§ Excerpted data
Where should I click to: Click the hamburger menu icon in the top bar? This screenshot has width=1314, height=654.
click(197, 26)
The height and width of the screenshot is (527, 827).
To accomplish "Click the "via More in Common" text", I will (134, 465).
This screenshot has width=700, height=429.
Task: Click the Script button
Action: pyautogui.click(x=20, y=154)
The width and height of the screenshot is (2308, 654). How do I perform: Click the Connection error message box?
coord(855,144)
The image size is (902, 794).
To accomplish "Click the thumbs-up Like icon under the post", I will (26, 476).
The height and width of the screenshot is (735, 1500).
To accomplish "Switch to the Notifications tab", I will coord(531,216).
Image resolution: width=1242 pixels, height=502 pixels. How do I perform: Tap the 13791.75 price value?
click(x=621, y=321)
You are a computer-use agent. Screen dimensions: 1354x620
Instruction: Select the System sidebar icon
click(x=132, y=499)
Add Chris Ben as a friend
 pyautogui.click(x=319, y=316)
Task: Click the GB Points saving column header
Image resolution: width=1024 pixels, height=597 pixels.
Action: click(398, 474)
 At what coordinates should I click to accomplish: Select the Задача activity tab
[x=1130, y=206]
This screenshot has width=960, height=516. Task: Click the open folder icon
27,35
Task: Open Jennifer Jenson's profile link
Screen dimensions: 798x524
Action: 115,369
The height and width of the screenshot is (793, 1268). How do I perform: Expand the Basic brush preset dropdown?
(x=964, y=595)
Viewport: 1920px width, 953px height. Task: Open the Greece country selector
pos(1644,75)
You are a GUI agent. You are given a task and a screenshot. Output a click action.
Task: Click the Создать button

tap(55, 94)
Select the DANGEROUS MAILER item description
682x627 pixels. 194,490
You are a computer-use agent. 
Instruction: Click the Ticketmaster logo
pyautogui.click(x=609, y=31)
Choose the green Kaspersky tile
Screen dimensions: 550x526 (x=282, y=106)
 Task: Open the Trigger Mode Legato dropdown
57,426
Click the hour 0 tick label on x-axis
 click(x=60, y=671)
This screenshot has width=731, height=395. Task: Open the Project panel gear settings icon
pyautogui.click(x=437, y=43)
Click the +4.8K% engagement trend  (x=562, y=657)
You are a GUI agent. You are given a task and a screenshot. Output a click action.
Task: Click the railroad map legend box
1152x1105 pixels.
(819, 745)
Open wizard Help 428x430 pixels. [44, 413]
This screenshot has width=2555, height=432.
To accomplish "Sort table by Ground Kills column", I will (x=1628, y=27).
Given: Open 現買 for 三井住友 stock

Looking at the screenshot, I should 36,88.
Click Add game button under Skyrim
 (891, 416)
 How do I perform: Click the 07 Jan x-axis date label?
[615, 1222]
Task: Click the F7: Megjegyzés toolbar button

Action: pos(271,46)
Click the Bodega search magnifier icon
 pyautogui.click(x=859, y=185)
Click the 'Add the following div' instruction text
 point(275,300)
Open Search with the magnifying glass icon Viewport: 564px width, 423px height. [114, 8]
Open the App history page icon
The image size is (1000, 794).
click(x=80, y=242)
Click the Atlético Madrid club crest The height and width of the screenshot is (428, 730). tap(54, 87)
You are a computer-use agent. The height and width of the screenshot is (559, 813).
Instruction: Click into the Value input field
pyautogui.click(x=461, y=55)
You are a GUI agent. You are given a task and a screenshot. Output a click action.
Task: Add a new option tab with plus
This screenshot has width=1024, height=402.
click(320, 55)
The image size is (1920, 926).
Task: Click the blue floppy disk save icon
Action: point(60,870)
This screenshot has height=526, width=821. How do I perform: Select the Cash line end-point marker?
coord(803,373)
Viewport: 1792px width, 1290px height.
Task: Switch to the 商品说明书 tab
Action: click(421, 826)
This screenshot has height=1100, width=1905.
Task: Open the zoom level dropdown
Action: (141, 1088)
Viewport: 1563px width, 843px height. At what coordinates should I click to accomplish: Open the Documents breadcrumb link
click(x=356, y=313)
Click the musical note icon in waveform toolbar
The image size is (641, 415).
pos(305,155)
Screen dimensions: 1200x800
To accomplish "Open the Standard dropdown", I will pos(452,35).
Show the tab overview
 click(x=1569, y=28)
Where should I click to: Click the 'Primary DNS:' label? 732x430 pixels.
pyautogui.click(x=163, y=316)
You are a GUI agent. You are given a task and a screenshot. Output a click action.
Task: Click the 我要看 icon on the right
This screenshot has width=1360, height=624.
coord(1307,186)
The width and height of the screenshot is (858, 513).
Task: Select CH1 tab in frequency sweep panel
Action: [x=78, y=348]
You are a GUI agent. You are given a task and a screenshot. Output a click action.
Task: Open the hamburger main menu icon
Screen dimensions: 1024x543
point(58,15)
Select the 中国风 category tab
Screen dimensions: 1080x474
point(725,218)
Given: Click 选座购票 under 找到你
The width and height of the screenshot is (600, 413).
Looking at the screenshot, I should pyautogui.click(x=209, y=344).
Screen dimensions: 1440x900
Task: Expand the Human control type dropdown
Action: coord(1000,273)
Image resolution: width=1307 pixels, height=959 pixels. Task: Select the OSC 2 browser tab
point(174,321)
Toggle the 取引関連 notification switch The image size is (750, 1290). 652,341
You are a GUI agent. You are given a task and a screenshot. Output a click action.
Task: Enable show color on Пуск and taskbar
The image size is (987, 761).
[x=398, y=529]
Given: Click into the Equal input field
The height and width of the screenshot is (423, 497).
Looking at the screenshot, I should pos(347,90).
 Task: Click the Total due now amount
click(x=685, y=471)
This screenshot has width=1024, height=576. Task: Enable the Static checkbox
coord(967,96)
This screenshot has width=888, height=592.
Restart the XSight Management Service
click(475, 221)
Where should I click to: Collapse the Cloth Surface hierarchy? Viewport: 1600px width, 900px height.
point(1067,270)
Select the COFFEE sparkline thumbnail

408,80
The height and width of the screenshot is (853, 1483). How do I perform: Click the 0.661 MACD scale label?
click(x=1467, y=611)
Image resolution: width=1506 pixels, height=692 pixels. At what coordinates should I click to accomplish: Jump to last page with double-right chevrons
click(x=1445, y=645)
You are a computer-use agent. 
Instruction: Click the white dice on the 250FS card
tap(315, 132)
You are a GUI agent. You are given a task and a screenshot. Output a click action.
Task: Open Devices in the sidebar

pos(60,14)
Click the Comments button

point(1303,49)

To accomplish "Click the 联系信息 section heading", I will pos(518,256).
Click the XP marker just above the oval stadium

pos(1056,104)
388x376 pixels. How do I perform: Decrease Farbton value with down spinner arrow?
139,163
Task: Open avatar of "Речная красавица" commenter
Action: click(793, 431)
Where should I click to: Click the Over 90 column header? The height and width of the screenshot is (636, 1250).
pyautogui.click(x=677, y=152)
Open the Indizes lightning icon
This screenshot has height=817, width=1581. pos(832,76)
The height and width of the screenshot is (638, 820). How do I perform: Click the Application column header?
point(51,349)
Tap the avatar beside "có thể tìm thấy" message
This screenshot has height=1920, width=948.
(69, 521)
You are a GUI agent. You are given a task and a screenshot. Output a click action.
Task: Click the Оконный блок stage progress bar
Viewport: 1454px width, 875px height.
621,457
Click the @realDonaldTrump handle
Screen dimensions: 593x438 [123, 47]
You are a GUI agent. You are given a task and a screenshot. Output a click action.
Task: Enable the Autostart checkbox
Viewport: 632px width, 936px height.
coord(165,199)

§ Problem
Your answer should consist of all lines in the listing above that contain "computer".

§ Solution for this exercise
You are a computer-use agent. Screen dimensions: 1354x620
You are a computer-use agent. 
You are a computer-use agent. The height and width of the screenshot is (559, 813).
You are a computer-use agent. 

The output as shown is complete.